Time for a Clean Slate: Re-envisioning the US – ICC relationship


by Dr. Priya Pillai

The last few years have been particularly tumultuous ones in the US–International Criminal Court (ICC) relationship. At the best of times, the relationship has been lukewarm, but watching it degenerate due to the hostility of the previous US administration has been alarming.

As a result of Executive Order 13928 issued by the Trump administration in June last year, sanctions were imposed against the ICC Prosecutor Fatou Bensouda and a senior prosecution official, Phakiso Mochochoko. The order was revoked by President Biden this April. However, the announcement by the current administration made clear the marked lack of enthusiasm for the work of the court, in its reiteration of strong disagreement with actions of the ICC in relation to Afghanistan and Palestine and longstanding objections regarding assertion of jurisdiction over non-States Parties, but also noting that it was encouraged by the “broad range of reforms” being considered for the court. These are indicators of the long-standing disagreements that the United States has with the work of the ICC, and which are not set to recede soon.

These have also been testing times for the ICC, independent of the US actions. The court has received sustained and often valid criticism on a range of issues—from case selection, to slow investigations and prosecutions, to an undue focus on Africa, low conviction rate of the Prosecutor to point out a few. As a result of these factors, the Assembly of States’ Parties (ASP) in 2019 approved the commission of an Independent Expert Review process, to address clusters of issues relating to governance, the judiciary, and investigations and prosecutions at the court. The final report and findings of this review were presented in September 2020. It is now a matter of the ASP and the Court taking on board the recommendations of the panel and prioritizing how and which of the recommendations will be implemented.
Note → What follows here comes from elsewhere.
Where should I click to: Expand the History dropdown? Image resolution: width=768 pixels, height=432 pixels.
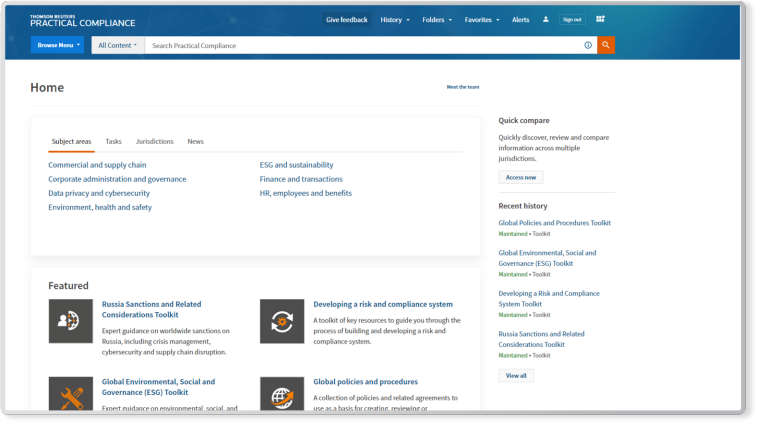(395, 19)
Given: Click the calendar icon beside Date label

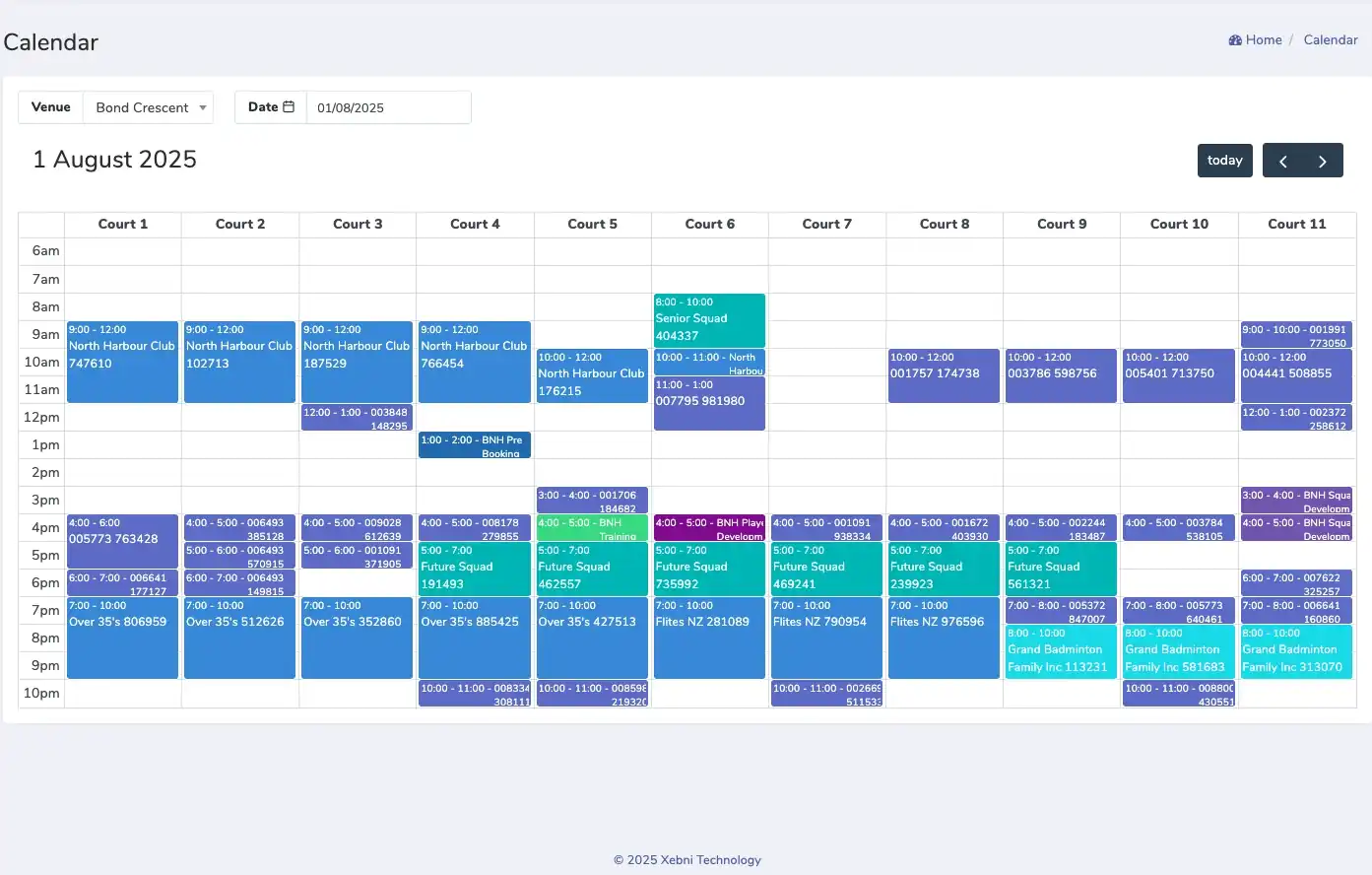Looking at the screenshot, I should [289, 107].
Simultaneously, the election process for a new prosecutor concluded earlier this year, with the selected candidate—Karim Khan of the UK—set to start in the position in a few months. There have also been judicial elections, with six new judges on the bench. Overall, it seems this is potentially a new era in the life of the court, depending on the impact of these changes. 

At the time of writing, the two situations of particular ire for the United States—Afghanistan and Palestine—are escalating, with a terrible surge in conflict, death and destruction. This casts a pall on the prospects of a détente between the ICC and the United States. However, with changes in administration both in the United States and in the Court and areas of common concern persisting, it is necessary to reassess the relationship and in doing so, consider its broader impact on international rule of law and accountability. This is a call to action which places the onus on the United States. Idealistic maybe, but it is important to revisit some fundamentals in this complex arena.
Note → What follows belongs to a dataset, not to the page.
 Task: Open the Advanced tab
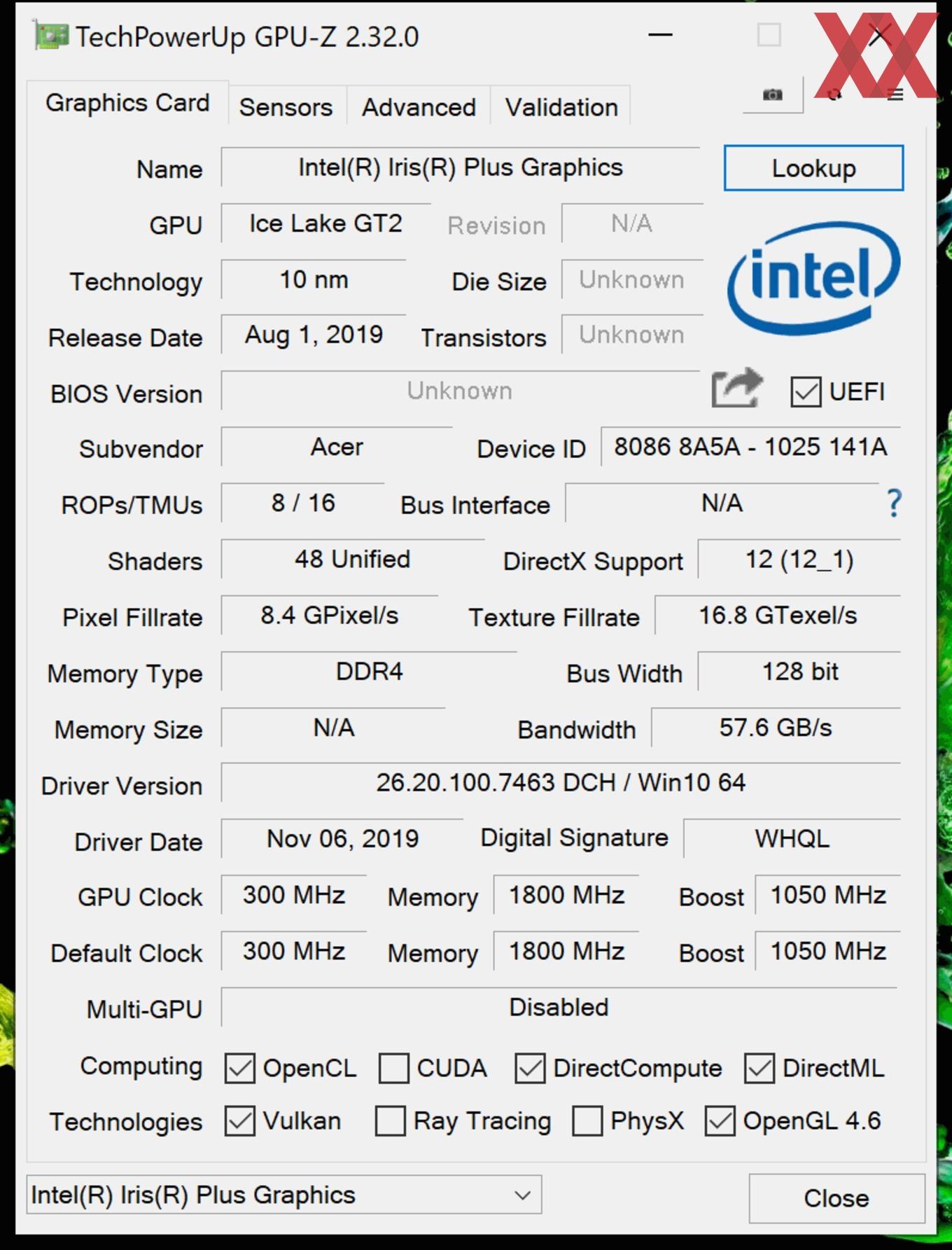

Walk the talk: Rules-based global order 

Setting standards in relation to rule of law and a rules-based global order are a key advocacy point of US foreign policy. While disputed by many, if we are to believe this assertion, there needs to be leadership and follow-through. This necessitates a clear commitment to the aims of the ICC—targeting impunity and prosecuting international atrocity crimes. This should translate into support for the court, and more crucially, participation as a state party. A clear commitment also means jettisoning a fluid ‘case by case’ approach of previous administrations in its dealings with the court.
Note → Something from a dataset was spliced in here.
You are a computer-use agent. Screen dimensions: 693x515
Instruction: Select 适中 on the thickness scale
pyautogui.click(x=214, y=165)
For a state that is not a party to the Rome Statute, it is fair to say that the United States has a disproportionate impact on policy surrounding the court and its workings. This also influences the manner in which other states approach the ICC. For instance, the Asia-Pacific region has amongst the lowest state ratifications of the Rome Statute— 19 at last count—with states taking their cue and echoing the U.S. position of exceptionalism. These include states such as Myanmar and the Philippines. Added to this, arguments about sovereignty and the neo-colonial reach of the court are essentially a way to evade the reach of the court, regardless of the commission of international atrocity crimes. This is also compounded by the fact that many states worldwide have signed bilateral agreements with the United States which attempt to ensure non-surrender of US personnel to the ICC.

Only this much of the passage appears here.